___ Textabschnitt
Ortsverband Kaltenkirchen

Bahnhofsumfeld - Die FDP gibt nicht auf
Kaltenkirchen, den 18.10.2006

Die jetzt durch die Mehrheiten im Stadtparlament beschlossene Planung für das Bahnhofsumfeld stößt der FDP sauer auf. Mehrfach äußerte sie Kritik an der geplanten Bebauung (Die Umschau berichtete in Ausgabe Nummer 39). Die Liberalen wollen keine Verantwortung übernehmen für ein angebliches Jahrhundertbauwerk, das ihrer Ansicht nach keines ist, sondern wollen die bisher mit Bedacht getragene und verantwortungsvolle Stadtentwicklung gerade an einem der markantesten Punkte Kaltenkirchens fortsetzen. Es sollte eine Bebauung entstehen, die der Stadt und ihren Bedürfnissen gerecht wird. Parteipolitisches Geplänkel sei gegenüber der Bebauung "Bahnhofsumfeld" unangebracht, so Eberhard Bohn, Fraktionsvorsitzender der FDP, und er fährt fort: "Wir beteiligen uns nicht daran. Wir wollen alle Möglichkeiten nutzen, die bisherige Planung, die einem Flickenteppich gleicht, zu verhindern. Es sind fast ausschließlich Investoreninteressen berücksichtigt worden. Von einer verantwortungsvollen Städteplanung kann nicht mehr die Rede sein."
______
### Zu erledigende Aufgaben
1. Wer ist laut dem Text zum Bahnhofsumfeld Fraktionsvorsitzender der FDP?
2. Setzen Sie bitte den Text zum Bahnhofsumfeld im Anschluss an seinen letzten Satz fort.
___ Daten zur Prüfung
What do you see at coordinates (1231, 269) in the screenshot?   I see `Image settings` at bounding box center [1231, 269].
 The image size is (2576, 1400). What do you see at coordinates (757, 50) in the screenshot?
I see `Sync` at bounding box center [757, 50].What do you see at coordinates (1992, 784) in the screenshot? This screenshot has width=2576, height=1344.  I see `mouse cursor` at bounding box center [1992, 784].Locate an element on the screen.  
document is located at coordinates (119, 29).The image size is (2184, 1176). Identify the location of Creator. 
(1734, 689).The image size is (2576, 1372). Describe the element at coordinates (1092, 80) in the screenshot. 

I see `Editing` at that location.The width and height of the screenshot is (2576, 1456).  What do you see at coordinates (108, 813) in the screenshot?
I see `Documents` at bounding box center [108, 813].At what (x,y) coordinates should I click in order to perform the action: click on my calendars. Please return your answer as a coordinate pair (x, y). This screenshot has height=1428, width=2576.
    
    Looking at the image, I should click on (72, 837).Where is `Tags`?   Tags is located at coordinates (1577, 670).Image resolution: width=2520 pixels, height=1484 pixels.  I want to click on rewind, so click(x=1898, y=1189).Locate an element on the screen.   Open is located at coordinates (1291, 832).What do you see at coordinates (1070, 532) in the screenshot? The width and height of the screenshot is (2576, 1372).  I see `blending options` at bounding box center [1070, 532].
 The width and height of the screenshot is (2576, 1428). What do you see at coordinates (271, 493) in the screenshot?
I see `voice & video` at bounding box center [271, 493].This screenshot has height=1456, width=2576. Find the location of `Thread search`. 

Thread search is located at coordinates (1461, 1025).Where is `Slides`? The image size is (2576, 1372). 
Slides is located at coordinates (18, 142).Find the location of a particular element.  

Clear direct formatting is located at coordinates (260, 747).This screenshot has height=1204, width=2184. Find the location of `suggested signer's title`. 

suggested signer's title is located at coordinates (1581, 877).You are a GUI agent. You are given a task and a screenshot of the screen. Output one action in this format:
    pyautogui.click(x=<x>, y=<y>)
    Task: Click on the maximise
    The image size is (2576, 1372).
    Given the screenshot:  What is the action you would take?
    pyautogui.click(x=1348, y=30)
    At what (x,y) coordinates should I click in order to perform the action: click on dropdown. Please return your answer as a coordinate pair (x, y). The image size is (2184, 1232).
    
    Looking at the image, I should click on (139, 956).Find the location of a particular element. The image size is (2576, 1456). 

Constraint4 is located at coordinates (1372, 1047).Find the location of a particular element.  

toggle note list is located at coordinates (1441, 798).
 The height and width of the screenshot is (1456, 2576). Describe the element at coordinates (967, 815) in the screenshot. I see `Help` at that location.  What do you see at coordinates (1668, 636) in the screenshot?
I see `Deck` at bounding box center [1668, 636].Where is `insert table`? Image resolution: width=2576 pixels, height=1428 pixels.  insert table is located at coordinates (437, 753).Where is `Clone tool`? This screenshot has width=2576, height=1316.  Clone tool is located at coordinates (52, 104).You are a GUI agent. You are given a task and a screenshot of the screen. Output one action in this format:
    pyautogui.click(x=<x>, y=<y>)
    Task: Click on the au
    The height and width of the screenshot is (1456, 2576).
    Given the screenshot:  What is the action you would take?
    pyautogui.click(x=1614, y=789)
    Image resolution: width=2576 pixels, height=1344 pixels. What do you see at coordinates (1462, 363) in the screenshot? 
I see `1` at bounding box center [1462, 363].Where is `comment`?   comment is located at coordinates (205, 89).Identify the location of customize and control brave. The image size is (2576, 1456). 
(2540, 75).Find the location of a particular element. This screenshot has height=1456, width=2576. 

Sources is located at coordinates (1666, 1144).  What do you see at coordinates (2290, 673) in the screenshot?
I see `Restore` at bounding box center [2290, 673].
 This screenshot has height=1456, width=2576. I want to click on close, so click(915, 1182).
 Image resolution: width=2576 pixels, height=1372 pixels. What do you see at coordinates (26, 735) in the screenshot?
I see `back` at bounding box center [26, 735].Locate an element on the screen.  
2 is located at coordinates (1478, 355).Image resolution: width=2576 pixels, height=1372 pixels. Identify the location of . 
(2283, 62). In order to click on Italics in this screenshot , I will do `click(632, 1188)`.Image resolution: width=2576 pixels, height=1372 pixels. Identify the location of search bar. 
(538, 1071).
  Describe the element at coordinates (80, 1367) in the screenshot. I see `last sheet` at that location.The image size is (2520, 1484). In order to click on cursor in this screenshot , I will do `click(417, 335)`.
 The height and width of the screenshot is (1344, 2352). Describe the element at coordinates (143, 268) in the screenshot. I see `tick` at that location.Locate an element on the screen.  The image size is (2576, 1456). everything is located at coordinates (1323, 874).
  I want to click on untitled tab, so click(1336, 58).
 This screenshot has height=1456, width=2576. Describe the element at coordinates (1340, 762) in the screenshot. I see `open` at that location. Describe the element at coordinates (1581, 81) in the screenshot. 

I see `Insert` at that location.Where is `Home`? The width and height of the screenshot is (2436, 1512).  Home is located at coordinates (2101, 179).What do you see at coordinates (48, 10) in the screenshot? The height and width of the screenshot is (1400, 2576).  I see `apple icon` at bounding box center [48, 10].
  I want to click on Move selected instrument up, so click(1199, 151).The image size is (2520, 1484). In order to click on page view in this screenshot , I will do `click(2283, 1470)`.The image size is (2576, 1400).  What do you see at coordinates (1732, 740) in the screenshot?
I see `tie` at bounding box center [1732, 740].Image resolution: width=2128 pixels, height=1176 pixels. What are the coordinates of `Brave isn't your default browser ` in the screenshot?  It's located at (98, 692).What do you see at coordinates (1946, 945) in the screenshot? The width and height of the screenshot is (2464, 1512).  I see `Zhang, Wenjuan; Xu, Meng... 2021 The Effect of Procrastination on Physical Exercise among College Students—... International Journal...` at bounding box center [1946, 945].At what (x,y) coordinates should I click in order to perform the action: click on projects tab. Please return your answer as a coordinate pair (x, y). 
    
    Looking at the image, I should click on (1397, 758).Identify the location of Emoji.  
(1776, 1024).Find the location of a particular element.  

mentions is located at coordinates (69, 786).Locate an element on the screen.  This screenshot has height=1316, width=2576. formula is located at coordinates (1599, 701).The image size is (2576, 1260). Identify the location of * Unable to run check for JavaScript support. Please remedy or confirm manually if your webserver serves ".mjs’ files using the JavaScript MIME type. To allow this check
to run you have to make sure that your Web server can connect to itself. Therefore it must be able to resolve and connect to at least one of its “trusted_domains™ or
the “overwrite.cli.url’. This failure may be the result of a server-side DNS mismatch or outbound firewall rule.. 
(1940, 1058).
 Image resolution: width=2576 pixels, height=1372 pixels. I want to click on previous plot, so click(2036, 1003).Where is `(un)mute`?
______
### Schriftliche Antworten
1. Eberhard Bohn.

2.
In diesem Zusammenhang verweist Bohn auf eine Rechtsauskunft, die er von der Fachabteilung im Rathaus bekommen habe. Demnach gebe es keinen Zwang, eine Planung zu Ende zu führen. Es könne jederzeit die Notbremse gezogen werden, wenn die Politik es so wolle und bereit sei, die Konsequenzen zu ziehen.
Mit der "Notbremse" wären allerdings auch finanzielle Konsequenzen verbunden. Die Stadt müsste Grundstück von der AKN für rund 4,5 Millionen Euro erwerben, was eine jährliche Belastung bis zu 200.000 Euro bedeutet. "Das ist kein heraus geschmissenes Geld", meint Eberhard Bohn und ergänzt, dass die Stadt dann die Möglichkeit habe, in Ruhe einen Investor oder mehrere Investoren zu suchen, die bereit sind, das Bahnhofsumfeld ansprechend und optimal für Kaltenkirchen und seine Bürger zu entwickeln.